Activity
Output only the line that contains "The height and width of the screenshot is (658, 1022)." and the lines after it, all verbatim, through the last one below.

★ ★ ★

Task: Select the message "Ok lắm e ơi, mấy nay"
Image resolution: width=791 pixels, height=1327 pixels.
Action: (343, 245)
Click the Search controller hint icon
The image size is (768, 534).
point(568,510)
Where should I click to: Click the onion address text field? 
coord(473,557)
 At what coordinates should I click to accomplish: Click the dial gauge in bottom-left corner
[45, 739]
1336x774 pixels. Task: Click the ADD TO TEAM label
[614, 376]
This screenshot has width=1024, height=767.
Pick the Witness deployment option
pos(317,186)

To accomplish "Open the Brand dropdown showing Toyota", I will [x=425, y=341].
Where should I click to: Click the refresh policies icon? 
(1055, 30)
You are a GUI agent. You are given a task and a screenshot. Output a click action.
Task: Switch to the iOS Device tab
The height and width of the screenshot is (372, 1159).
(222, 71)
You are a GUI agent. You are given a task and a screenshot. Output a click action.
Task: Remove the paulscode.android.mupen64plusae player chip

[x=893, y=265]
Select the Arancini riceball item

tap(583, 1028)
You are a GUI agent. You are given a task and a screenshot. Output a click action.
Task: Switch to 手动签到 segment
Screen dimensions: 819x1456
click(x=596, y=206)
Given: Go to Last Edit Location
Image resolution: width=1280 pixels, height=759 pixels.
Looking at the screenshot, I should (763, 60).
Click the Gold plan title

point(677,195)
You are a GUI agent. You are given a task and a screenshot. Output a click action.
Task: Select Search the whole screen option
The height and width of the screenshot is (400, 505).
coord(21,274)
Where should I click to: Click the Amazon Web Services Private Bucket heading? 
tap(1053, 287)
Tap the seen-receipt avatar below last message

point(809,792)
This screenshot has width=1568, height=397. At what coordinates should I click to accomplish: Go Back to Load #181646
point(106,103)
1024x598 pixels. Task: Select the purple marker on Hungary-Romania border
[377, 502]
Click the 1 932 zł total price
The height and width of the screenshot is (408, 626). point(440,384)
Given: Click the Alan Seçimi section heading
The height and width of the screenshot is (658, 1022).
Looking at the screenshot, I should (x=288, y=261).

★ ★ ★

Response
The height and width of the screenshot is (658, 1022).
Looking at the screenshot, I should (x=288, y=261).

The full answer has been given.